** TASK REQUIREMENTS **
Look through the lines below and copy each one that includes "Open".

* * * *

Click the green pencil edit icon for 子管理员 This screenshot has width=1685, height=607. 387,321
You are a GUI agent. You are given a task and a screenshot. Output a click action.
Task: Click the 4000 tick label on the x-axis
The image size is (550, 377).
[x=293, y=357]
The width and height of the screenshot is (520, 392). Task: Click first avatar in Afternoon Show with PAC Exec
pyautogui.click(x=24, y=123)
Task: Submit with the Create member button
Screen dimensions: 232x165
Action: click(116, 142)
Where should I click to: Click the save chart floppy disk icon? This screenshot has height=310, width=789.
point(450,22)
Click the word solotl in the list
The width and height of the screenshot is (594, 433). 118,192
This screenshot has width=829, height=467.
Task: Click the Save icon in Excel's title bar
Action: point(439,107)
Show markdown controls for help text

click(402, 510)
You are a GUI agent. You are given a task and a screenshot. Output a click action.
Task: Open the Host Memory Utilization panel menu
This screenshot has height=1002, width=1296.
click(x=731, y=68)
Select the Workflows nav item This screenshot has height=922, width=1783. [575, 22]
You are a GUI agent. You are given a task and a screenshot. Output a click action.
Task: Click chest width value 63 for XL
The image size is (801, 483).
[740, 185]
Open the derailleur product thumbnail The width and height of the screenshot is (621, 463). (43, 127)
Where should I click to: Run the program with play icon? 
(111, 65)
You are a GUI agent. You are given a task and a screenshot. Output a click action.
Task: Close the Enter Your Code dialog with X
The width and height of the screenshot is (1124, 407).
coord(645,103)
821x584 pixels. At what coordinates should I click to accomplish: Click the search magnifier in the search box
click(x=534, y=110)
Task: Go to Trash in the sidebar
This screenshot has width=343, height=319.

* * * *

** ANSWER TO THE EXERCISE **
Task: Open the Host Memory Utilization panel menu
Open the derailleur product thumbnail The width and height of the screenshot is (621, 463). (43, 127)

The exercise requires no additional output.